C'est l'une des rares niches fiscales à avoir survécu à quarante ans de lois de finances successives. Depuis leur création par la loi du 11 juillet 1985, les SOFICA, sociétés pour le financement de l'industrie cinématographique et audiovisuelle, ont co-financé plus de 3 500 films et séries françaises. Elles ont aussi permis à des milliers de contribuables fortement imposés de réduire leur facture fiscale en soutenant la production culturelle. En 2026, le dispositif reste en vigueur, et l'avantage fiscal est réel.

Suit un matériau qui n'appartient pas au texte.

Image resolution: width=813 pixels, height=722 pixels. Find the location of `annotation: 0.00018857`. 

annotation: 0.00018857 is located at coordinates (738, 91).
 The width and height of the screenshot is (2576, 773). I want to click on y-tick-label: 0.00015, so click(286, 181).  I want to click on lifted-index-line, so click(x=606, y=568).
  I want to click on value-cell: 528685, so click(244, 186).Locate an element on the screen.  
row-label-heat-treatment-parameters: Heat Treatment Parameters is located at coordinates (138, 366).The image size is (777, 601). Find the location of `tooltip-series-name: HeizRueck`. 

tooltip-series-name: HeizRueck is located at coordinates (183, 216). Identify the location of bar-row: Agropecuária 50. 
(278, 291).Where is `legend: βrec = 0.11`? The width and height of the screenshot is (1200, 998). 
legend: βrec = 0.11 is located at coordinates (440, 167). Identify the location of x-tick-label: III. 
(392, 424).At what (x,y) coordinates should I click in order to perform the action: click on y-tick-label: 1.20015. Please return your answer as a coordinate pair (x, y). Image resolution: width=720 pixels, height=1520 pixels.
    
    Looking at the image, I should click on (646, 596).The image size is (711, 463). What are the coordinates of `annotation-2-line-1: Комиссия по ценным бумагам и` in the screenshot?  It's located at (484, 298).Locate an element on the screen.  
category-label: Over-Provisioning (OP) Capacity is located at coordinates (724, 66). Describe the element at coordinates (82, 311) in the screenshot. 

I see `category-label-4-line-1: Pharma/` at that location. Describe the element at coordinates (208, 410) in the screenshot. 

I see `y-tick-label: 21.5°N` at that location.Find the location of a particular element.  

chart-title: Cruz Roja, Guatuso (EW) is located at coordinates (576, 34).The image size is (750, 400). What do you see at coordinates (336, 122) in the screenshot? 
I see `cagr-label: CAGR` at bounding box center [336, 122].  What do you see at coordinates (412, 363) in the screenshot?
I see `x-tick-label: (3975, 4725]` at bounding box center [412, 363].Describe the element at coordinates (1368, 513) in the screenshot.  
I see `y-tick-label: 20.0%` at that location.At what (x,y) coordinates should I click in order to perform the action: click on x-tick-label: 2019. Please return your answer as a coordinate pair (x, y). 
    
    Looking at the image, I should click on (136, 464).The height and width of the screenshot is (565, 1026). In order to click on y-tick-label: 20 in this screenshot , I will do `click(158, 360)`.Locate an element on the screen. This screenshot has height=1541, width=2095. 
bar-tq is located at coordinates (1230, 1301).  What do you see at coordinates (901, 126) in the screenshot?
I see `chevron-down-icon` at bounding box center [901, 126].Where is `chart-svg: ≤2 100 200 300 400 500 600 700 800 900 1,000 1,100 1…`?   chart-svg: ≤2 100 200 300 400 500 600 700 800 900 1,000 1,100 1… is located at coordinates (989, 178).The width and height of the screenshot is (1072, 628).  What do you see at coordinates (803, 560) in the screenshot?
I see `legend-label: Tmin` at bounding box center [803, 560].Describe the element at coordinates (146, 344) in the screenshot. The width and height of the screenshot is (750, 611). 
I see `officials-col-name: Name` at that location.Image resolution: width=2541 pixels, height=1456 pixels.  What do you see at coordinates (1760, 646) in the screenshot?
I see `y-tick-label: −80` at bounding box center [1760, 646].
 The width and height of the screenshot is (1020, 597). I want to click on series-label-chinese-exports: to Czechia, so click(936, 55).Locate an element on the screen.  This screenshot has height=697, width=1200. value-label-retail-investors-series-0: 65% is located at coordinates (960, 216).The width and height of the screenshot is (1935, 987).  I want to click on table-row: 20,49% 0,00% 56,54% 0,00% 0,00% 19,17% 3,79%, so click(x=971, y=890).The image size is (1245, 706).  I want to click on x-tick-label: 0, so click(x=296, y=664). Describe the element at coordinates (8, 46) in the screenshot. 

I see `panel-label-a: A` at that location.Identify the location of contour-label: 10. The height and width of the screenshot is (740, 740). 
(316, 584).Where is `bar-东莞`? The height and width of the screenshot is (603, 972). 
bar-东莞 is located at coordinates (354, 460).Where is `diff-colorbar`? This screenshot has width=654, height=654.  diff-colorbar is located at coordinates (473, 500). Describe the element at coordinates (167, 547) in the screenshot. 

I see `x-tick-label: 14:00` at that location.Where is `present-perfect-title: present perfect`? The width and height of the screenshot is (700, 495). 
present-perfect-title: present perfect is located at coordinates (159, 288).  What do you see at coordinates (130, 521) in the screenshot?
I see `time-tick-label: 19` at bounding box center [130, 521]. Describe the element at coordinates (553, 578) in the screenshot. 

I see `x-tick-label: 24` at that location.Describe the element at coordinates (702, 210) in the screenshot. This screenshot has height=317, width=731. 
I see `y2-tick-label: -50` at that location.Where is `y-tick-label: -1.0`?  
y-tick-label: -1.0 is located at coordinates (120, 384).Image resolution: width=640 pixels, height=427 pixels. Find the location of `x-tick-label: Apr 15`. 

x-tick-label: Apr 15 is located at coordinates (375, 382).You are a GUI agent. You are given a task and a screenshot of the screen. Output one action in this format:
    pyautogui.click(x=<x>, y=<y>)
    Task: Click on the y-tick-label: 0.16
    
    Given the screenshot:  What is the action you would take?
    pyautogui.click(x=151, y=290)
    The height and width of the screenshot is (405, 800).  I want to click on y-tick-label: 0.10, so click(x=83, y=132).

Mais les SOFICA ne font pas partie des placements que l'on recommande à tout le monde. Maxime Roussigné, conseiller en investissements financiers et modérateurs de Vosfinances, se montre ainsi prudent : « Les SOFICA peuvent avoir un intérêt pour certains investisseurs fortement imposés, mais il ne faut pas les analyser uniquement à travers la réduction d'impôt sur le revenu. Le sous-jacent est risqué, l'argent est bloqué, la liquidité est faible, et le rendement final peut être décevant. »
Ce que le dispositif permet concrètement
La réduction d'impôt est calculée directement sur le montant investi, à un taux qui varie selon les engagements pris par la SOFICA. Il existe trois paliers : 30 %, 36 % et 48 %. Le taux monte à 36 % lorsque la SOFICA s'engage à investir au moins 10 % de ses fonds sous forme de souscriptions au capital de sociétés de réalisation avant la fin de l'année suivante. Le taux maximum de 48 % est réservé aux SOFICA qui, en plus, consacrent au moins 10 % de leurs investissements à des séries, des documentaires ou à l'exportation des œuvres françaises.
En plus de cela, les SOFICA relèvent du plafond majoré de 18 000 euros et 25 % du revenu net global du foyer sur les niches fiscales, qui se substitue au plafond de droit commun de 10 000 euros. Un investissement au maximum de 18 000 euros, au taux maximum lui aussi de 48 %, fait donc porter la réduction d'impôts à 8 640 euros (car c'est directement une réduction d'impôt, et non une déduction du revenu comme pour le PER par exemple). Un chiffre très attractif…
Un capital immobilisé et une liquidité quasi nulle
Mais Maxime Roussigné nous rappelle une règle d'or lorsqu'on est en quête de défiscalisation : « Il faut toujours distinguer l'avantage fiscal du placement lui-même ». Une règle qui, en réalité, est à garder en tête pour tous les dispositifs de réduction d'impôt par l'investissement : les FCPR, le dispositif Jeanbrun (qui a succédé au Pinel)... Pour les SOFICA, « la réduction d'impôt peut être attractive, mais elle ne fait pas disparaître le risque économique : perte en capital, immobilisation du capital, et rendement total décevant ».
En d'autres termes, même avec 8 640 euros d'économie fiscale, un investisseur qui récupère 8 000 euros sur 18 000 placés au bout de huit ans n'a pas nécessairement fait une bonne opération. De plus, notre expert précise que « selon les dispositifs, il peut aussi exister un risque de remise en cause de l'avantage fiscal si les conditions ne sont pas respectées. »
Pour quel profil cela reste-t-il pertinent ?
« À mon sens, les SOFICA relèvent d'un outil de diversification très spécifique, et ne doivent pas être présentées comme un placement patrimonial de base », assure Maxime Roussigné. Pour qu'une SOFICA soit financièrement intéressante, il faut réunir plusieurs conditions : être fortement imposé (une tranche marginale à 41 % ou 45 % est généralement citée comme seuil de pertinence), ne pas avoir besoin de ces liquidités pendant au moins six ans, mais surtout, disposer déjà de placements diversifiés. Les SOFICA ne doivent pas être le pivot d'une stratégie fiscale.
Les SOFICA agréées pour l'année en cours sont publiées par le CNC (Centre national du cinéma et de l'image animée) sur son site officiel, en automne.